Statistical Inference, with R

Here I will present a few statistical methods for dealing with large & small datasets, specifically the: - Central Limit Theorem (CLT) - Z statistic - Student’s or Gosset’s t distribution - t confidence intervals

Necessary Background: CTL & Z 1. Confidence intervals using the Central Limit Theorem (CLT) and normal distributions have large sample sizes, and the formula for computing the confidence interval was Est +/- qnorm *std error(Est), where Est was some estimated value (such as a sample mean) with a standard error. Here qnorm represents a specified quantile from a normal distribution.

  1. The Z statistic Z=(X'-mu)/(sigma/sqrt(n)) follows a standard normal distribution. This normalized statistic Z is especially nice because we know its mean and variance are 0 and 1 respectively.

The formula for computing a t confidence interval does not use quantile for a normal distribution.

  1. The t distribution uses the formula is Est +/- t-quantile*std error(Est). The other distinction, is it uses the the sample standard deviation when we estimating the standard error of Est and t=(X'-mu)/(s/sqrt(n))were s is the standard deviation.
Compare t to z

Compare t to z

  1. As the number of degrees of freedom (df) df increases, the t distribution gets more like a standard normal, so it’s centered around 0. Also, the t assumes that the underlying data are iid Gaussian so the statistic (X’ - mu)/(s/sqrt(n)) has n-1 degrees of freedom.

Looking at their quantiles,

The distance between the two thick lines represents the difference in sizes between the quantiles and hence the two sets of intervals. Note the thin horizontal and vertical lines. These represent the .975 quantiles for the t and normal distributions respectively, a placement of the vertical at 1.96 from 0, the mean. As n increased the distributions are overlapping, in higher degrees of freedom.

compare t & z

compare t & z

5.the t interval is always wider than the normal. This is because estimating the standard deviation introduces more uncertainty so a wider interval results.

So the t-interval is defined as X' +/- t_(n-1)*s/sqrt(n) where t_(n-1) is the relevant quantile. The t interval assumes that the data are iid normal, though it is robust to this assumption and works well whenever the distribution of the data is roughly symmetric and mound shaped.

  1. For skewed distributions, the spirit of the t interval assumptions (being centered around 0) are violated. There are ways of working around this problem (such as taking logs or using a different summary like the median).

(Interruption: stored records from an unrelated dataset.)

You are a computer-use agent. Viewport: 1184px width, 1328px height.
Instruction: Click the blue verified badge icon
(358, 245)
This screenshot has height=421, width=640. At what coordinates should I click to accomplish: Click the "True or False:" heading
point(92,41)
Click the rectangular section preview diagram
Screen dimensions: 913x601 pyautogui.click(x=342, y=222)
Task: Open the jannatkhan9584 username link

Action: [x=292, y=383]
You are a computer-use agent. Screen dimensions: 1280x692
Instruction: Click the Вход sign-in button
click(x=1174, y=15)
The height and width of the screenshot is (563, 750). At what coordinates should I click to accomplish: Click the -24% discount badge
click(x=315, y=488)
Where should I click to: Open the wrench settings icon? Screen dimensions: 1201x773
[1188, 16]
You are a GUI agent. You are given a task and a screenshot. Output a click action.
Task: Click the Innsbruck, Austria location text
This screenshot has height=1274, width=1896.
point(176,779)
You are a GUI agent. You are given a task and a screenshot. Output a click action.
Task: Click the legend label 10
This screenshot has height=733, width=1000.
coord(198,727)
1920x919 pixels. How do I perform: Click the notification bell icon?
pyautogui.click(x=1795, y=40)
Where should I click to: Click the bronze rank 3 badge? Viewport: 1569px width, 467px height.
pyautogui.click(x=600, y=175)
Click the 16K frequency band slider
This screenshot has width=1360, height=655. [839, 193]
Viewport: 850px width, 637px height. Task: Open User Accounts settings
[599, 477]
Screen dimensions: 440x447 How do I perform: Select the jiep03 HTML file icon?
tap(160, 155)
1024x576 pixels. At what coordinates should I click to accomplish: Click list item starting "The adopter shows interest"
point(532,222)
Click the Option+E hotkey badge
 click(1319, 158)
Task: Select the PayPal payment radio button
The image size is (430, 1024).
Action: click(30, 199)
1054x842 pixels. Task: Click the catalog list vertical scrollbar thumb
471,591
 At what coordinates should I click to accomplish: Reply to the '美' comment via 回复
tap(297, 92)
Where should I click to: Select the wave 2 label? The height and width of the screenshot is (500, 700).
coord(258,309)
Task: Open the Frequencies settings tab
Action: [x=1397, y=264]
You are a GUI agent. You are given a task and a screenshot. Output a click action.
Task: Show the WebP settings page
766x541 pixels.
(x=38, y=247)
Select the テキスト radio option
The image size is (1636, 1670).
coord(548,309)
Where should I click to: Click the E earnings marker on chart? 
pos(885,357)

  2. paired observations are often analyzed using the t interval by taking differences between the observations.

##D sleep data: This was the data originally analyzed in Gosset’s Biometrika paper, which shows the increase in hours for 10 patients on two soporific drugs.

data(sleep)
x1 <- sleep$extra[sleep$group == 1]
x2 <- sleep$extra[sleep$group == 2]
n1 <- length(x1)
n2 <- length(x2)
sp <- sqrt( ((n1 - 1) * sd(x1)^2 + (n2-1) * sd(x2)^2) / (n1 + n2-2))
md <- mean(x1) - mean(x2)
semd <- sp * sqrt(1 / n1 + 1/n2)
md + c(-1, 1) * qt(.975, n1 + n2 - 2) * semd
## [1] -3.363874  0.203874
t.test(x1, x2, paired = FALSE, var.equal = TRUE)$conf
## [1] -3.363874  0.203874
## attr(,"conf.level")
## [1] 0.95
t.test(x1, x2, paired = TRUE)$conf
## [1] -2.4598858 -0.7001142
## attr(,"conf.level")
## [1] 0.95

Here we’ve plotted the data in a paired way, connecting each patient’s two results with a line, group 1 results on the left and group 2 on the right. See that purple line with the steep slope?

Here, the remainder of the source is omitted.